:: Selected excerpt ::
It’s not all horses!!

image                         Paul and I are members of the Hertford County Yacht Club and on Sunday Paul took part in the first Laser race of the season. It was for the Phoenix Marine Trophy. And I am delighted to report that he won this race, and he was over the moon as it was his first ever win! I was there in my support role and as club photographer so as I said we don’t just do horses there are other things that go on  in our lives!

but I must say it’s a bit like going to a horse competition there’s all the tacking up, warming up,  race itself, untacking,  washing down, putting away, all before you can go and get a cup of tea!! 



Strictly Come Dancing

The first weekend in March presented the opportunity to indulge in a bit of Dancing with Wolves Horses. First up was a bit of piaffe practice on Real. He’s a bit of a late starter with this tricky stuff (he is 18 now) but I think he was probably Rudolph Nureyev in a previous life as he quite likes the opportunity to do a bit of pointy-toed ballet dancing. Sometimes he even offers a few bounce-steps when I don’t really want it … Anyway, on Saturday we decided to try it on purpose and managed a few proper grown up steps. I was delighted with him and his efforts until Joao Cavaco – always striving for better – reminded me that we had been trying to perfect this for a whole year now. Whilst for me 2 proper steps are better than none, Joao wants 4. If we were in the equine equivalent of Strictly Come Dancing we might not make it past Blackpool, but we are certainly not in the John Sargeant / Ann Widdecombe camp!
The second act was courtesy of my own horse – Giuto – who went out hacking with Jack and Faffa for the first time. Giuto (aka Mr G) is a little bit more contemporary in his choice of genre and gives full vent to his Latin roots – he is a Lusitano from Portugal after all. He favours a free-style approach which shows a creative flair. One description I found on line says: “Pioneers of contemporary dance believed that dancers should have freedom of movement, allowing their bodies to freely express their innermost feelings.” He most definitely did that on Sunday at times!

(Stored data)
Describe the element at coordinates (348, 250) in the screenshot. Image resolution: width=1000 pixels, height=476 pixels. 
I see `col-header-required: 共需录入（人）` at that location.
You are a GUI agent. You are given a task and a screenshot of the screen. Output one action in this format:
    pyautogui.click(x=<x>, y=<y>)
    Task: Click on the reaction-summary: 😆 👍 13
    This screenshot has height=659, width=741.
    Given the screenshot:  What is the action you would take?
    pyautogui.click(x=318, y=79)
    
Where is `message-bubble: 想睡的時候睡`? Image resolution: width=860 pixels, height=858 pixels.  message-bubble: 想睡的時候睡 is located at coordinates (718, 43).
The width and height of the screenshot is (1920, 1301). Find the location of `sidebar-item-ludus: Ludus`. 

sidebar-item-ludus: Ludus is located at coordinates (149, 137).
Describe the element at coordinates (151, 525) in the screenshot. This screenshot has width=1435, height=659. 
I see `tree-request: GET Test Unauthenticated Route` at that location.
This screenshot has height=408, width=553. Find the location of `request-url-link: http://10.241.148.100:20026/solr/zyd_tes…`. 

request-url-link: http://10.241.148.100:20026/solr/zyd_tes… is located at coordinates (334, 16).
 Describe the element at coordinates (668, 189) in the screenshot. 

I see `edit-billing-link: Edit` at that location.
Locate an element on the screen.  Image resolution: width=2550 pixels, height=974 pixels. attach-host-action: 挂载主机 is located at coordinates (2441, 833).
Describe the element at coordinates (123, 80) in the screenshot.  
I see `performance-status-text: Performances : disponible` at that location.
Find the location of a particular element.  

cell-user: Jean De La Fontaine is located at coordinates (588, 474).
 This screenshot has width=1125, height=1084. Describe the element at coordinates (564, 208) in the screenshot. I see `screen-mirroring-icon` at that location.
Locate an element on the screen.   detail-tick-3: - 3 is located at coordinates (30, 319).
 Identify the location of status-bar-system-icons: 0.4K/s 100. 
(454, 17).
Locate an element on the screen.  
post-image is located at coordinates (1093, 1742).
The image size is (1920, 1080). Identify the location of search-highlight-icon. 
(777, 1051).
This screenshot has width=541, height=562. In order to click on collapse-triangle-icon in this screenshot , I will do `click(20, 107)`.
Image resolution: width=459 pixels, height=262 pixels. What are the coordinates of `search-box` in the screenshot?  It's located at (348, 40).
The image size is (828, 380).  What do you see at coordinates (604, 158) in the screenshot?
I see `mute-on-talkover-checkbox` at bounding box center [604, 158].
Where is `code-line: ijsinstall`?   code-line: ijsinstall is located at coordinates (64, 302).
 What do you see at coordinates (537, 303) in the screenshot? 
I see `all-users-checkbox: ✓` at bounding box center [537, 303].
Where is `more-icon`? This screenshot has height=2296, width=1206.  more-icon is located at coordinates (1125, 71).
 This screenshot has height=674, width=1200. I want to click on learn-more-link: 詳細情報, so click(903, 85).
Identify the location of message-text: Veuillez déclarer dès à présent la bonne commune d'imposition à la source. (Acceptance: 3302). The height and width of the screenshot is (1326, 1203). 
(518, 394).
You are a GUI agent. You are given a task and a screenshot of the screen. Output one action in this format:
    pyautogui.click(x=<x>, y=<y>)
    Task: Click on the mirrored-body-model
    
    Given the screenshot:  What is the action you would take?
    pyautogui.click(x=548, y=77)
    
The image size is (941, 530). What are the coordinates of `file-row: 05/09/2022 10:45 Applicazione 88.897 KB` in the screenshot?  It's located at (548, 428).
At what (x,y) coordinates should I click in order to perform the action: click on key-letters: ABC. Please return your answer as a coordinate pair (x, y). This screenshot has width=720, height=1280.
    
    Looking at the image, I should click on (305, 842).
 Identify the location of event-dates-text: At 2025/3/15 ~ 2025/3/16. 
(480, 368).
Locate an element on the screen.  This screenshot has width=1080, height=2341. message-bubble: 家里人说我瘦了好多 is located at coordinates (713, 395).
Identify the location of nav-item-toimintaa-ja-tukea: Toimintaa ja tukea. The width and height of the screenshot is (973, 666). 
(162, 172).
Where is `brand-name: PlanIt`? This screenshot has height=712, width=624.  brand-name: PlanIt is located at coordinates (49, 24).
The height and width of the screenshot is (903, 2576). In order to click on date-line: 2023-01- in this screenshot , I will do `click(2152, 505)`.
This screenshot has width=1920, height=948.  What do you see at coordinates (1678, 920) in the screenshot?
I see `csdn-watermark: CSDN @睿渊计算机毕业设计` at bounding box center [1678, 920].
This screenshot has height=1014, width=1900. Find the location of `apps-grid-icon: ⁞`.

:: Work to complete ::
List each stage that the excerpt says comes before getting a cup of tea on a race day. Nothing in the stored data is needed here.

:: Output for this task ::
- Tacking up
- Warming up
- The race itself
- Untacking
- Washing down
- Putting away